Investors have historically turned to precious metals in times of geopolitical tension. Gold was set for the first quarterly gain since June as the Saudis headed a coalition of 10 Sunni-ruled nations that carried out raids around Yemen’s capital. Saudi Arabia’s southern neighbor is near the center of world energy trade, and oil is poised to post the biggest weekly gain since 2011 amid concern supplies may be disrupted. The Bloomberg Dollar Spot Index rose the most in a week on Thursday.
 
“Gold prices rallied on safe-haven buying on concerns of geopolitical tensions as Saudi Arabia began air strikes in Yemen,” Australia & New Zealand Banking Group Ltd. said in a note. “Bullion pared back some of its gains with a strengthening U.S. dollar following release of upbeat U.S. data.”
 
Data on Thursday showed jobless claims dropped to the lowest level since mid-February.
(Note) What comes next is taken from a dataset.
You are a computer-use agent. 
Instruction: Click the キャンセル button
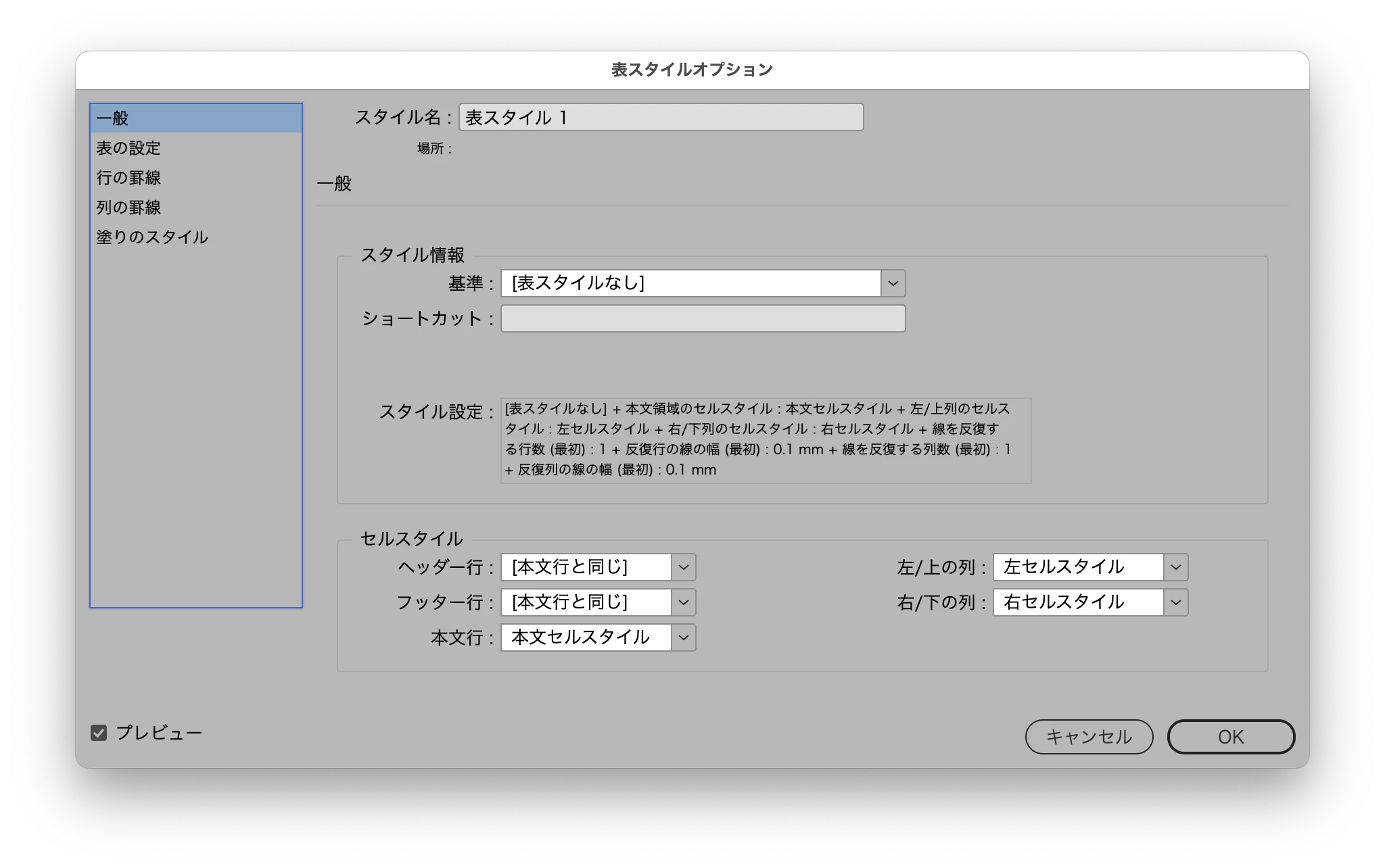tap(1089, 737)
Fed Bank of Atlanta President Dennis Lockhart said the economy can handle moving to a higher-rate environment. Fed Chair Janet Yellen is scheduled to speak on monetary policy in San Francisco on Friday.
 
Gold for June delivery dropped 0.3 percent to $1,202.50 on the Comex and is set to gain 1.4 percent this week. Bullion of 99.99 percent purity climbed as much as 0.8 percent to 243 yuan a gram ($1,216 an ounce) before trading at 240.94 on the Shanghai Gold Exchange. Volumes for the benchmark spot contract were the highest on record on Thursday, according to data compiled by Bloomberg going back to 2002.
 
Silver for immediate delivery declined 0.4 percent to $17.0539 an ounce, trimming a second weekly advance. Platinum lost 0.2 percent to $1,151.25 an ounce and was set to gain for a second week. Palladium fell 0.3 percent to $768.32 an ounce to head for a third weekly loss, the longest run of declines since October.